## PROBLEM DETAILS:
Wherever "Marketing" appears in a line of the listing, that line should be returned.
[Start of Attachment]
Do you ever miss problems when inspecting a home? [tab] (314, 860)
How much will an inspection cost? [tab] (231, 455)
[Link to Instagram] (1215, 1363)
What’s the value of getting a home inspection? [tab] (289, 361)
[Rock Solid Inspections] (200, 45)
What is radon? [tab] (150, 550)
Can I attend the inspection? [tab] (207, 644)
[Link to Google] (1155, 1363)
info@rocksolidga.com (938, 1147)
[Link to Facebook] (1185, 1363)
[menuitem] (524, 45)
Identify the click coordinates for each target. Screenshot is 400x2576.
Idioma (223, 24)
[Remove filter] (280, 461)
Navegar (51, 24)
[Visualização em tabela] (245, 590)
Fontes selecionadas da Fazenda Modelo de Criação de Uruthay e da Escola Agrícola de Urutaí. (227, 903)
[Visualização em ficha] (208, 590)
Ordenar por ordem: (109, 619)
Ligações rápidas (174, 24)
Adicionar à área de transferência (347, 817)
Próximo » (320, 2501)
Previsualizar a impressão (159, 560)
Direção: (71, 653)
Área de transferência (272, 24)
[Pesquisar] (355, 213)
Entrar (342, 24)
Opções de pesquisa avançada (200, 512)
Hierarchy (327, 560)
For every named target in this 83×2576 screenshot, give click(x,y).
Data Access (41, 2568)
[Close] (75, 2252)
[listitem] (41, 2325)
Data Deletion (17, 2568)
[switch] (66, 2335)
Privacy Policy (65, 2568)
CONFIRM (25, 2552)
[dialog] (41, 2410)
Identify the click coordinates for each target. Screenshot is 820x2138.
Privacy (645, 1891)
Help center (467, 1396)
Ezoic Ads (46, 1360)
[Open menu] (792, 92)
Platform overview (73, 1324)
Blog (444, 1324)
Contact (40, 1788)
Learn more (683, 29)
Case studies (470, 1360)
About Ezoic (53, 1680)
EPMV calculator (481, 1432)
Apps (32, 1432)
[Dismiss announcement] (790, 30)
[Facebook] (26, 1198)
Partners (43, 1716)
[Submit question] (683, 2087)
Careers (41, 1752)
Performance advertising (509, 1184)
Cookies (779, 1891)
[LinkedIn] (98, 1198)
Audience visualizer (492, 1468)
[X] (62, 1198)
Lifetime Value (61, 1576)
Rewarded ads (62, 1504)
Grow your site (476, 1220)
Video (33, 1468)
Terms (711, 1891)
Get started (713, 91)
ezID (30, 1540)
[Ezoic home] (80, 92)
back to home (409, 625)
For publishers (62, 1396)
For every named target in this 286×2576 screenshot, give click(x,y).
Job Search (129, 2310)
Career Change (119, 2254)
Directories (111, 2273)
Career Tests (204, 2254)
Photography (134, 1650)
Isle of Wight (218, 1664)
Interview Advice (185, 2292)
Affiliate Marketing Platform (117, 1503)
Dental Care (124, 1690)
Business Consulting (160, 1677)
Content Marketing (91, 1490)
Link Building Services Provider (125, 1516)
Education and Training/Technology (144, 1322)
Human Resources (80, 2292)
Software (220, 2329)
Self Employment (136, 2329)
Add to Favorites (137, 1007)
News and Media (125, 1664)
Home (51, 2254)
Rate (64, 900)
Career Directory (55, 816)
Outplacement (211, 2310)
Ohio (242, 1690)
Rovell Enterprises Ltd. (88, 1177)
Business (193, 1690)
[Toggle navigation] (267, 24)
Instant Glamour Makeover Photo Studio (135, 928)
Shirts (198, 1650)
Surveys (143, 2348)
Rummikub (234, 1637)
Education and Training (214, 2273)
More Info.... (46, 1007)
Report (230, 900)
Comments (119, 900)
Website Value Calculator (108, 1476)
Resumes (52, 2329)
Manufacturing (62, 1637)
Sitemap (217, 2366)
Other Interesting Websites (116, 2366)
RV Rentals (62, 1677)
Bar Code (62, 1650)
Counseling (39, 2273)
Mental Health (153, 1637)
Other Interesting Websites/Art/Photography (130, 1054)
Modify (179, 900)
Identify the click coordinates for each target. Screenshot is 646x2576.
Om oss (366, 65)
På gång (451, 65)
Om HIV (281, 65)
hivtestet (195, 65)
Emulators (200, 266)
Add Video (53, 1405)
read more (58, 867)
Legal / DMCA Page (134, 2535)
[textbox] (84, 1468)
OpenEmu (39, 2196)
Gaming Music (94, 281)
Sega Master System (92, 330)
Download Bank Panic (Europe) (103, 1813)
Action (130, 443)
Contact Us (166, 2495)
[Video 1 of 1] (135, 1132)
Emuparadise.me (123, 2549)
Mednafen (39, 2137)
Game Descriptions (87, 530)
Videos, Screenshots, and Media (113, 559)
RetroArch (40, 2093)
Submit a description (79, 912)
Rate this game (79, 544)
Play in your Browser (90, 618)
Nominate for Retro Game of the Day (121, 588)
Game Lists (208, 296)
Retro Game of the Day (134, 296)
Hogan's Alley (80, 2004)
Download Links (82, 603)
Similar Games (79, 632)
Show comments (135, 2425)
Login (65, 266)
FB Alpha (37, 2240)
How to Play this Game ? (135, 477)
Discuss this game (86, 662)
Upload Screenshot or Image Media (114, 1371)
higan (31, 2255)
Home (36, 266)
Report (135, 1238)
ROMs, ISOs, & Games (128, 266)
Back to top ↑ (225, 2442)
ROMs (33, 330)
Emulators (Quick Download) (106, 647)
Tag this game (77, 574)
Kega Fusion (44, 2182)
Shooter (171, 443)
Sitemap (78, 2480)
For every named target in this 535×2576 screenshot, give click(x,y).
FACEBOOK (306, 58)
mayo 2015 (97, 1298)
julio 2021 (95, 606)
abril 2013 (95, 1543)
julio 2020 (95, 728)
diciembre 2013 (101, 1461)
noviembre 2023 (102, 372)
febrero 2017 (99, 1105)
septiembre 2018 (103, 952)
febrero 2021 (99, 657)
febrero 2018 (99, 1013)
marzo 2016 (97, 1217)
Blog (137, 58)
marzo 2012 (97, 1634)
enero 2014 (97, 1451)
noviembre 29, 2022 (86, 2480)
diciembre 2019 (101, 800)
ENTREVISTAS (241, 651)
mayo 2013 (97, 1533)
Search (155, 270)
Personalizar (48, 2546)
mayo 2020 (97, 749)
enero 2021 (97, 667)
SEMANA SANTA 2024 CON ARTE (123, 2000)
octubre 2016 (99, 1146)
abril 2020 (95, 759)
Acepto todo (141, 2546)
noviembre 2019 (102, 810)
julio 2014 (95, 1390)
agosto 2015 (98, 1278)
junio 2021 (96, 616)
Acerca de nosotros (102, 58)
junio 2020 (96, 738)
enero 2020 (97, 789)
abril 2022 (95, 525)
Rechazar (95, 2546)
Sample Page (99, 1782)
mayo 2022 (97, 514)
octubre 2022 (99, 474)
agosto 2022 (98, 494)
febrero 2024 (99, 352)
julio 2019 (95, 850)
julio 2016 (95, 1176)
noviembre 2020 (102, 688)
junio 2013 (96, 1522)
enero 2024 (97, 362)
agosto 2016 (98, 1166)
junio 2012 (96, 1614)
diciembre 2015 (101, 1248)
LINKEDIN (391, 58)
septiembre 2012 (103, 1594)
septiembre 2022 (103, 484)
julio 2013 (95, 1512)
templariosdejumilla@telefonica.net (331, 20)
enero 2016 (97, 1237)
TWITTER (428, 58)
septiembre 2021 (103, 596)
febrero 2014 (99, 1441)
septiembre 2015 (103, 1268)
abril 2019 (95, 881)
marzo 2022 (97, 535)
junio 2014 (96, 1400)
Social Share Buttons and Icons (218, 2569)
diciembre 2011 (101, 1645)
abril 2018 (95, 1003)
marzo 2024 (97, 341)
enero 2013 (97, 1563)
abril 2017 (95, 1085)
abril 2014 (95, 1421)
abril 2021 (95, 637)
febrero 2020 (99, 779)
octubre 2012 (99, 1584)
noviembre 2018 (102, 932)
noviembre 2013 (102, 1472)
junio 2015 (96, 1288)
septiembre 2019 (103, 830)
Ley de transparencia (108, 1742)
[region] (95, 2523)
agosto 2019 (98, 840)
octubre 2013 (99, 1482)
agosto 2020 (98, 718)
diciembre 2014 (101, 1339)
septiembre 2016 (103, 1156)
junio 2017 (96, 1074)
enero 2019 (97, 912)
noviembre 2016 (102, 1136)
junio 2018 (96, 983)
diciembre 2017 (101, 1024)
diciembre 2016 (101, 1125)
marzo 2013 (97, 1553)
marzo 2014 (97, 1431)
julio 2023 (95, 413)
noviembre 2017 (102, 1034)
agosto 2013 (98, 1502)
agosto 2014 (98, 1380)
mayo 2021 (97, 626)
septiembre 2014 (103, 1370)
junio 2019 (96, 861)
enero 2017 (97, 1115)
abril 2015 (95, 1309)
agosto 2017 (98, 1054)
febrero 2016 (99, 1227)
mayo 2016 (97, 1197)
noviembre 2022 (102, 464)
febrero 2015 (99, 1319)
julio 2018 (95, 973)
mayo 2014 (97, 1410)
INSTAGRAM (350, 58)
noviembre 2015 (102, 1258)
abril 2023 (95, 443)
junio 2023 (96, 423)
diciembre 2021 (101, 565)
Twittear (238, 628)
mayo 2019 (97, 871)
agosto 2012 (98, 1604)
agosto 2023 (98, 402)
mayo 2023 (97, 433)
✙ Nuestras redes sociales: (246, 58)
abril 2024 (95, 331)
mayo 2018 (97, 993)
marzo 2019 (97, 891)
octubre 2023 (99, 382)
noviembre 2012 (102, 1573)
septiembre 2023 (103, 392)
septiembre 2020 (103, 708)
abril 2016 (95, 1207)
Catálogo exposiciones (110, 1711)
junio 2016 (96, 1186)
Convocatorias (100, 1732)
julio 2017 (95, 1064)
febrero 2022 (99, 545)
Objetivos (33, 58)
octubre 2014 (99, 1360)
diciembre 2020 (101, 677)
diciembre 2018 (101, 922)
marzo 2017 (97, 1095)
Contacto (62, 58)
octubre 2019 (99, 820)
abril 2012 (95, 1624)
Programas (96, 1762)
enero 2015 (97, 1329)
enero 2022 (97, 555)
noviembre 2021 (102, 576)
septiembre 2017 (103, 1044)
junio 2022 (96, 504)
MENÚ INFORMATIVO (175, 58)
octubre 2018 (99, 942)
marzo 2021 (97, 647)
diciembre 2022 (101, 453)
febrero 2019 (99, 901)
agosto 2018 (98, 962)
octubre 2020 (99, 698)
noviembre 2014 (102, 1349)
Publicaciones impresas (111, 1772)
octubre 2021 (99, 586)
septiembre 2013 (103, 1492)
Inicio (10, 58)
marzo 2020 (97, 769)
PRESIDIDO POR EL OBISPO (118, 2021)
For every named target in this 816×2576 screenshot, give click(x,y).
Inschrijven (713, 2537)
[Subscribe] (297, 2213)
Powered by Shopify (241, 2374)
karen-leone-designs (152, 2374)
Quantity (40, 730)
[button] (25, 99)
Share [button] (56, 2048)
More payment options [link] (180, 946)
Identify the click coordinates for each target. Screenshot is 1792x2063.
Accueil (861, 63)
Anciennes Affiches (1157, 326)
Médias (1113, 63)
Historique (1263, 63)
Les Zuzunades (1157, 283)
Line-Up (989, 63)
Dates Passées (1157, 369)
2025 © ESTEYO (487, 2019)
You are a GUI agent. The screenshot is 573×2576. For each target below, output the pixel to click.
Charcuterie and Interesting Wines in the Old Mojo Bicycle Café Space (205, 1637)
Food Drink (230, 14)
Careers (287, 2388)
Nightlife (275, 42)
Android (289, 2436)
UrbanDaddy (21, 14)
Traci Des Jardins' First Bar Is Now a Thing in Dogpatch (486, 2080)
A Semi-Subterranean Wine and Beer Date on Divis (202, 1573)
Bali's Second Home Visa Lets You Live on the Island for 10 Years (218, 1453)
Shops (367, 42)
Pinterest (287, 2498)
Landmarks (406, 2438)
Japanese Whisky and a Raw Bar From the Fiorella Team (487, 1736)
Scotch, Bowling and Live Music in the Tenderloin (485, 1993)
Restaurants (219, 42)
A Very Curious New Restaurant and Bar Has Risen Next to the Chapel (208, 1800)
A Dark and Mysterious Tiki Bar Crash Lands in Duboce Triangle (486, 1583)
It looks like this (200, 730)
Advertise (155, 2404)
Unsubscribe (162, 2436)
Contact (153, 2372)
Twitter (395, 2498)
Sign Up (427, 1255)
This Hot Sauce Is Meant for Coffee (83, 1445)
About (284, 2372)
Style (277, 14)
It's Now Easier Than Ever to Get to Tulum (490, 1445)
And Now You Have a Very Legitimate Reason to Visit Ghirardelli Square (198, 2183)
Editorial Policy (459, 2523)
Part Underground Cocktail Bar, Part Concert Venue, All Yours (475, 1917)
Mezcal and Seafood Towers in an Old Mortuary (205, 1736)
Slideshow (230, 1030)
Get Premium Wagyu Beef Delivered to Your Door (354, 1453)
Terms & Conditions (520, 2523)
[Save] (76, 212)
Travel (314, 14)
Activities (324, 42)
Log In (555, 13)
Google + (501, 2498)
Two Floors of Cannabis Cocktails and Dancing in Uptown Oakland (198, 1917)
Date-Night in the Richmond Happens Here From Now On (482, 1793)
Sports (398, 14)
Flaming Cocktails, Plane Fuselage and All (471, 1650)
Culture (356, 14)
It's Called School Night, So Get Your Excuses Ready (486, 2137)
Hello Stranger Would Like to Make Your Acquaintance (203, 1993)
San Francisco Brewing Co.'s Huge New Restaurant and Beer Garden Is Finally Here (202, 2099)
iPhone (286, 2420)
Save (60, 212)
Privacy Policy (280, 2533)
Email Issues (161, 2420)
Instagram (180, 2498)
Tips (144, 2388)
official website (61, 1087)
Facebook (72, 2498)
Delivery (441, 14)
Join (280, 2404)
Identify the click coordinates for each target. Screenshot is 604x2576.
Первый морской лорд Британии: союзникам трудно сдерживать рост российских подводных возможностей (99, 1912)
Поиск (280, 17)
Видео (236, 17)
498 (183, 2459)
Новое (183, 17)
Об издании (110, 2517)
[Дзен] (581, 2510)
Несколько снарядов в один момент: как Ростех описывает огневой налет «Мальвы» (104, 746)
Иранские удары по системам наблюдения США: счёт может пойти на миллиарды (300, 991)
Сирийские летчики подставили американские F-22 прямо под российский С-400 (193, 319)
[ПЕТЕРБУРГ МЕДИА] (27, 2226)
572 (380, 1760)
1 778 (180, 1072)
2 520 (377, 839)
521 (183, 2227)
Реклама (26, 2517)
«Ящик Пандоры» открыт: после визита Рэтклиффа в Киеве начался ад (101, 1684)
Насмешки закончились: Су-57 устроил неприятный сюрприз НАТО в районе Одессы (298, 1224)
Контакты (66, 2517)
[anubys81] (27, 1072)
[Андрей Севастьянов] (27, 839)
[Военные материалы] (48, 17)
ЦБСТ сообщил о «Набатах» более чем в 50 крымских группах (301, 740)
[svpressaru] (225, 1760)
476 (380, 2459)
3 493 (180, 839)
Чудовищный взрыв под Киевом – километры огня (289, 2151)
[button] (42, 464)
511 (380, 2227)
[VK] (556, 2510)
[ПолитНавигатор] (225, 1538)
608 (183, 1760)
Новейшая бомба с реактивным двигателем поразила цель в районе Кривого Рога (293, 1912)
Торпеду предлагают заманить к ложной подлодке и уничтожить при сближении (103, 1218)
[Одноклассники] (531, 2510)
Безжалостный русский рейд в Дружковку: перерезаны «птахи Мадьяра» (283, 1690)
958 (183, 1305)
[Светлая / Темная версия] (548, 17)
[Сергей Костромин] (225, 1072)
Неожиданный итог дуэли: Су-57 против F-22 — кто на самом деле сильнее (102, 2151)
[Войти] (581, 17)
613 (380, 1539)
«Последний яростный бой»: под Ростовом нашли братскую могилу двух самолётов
[End of Attachment]
## WRITTEN RESPONSE:
Affiliate Marketing Platform (117, 1503)
Content Marketing (91, 1490)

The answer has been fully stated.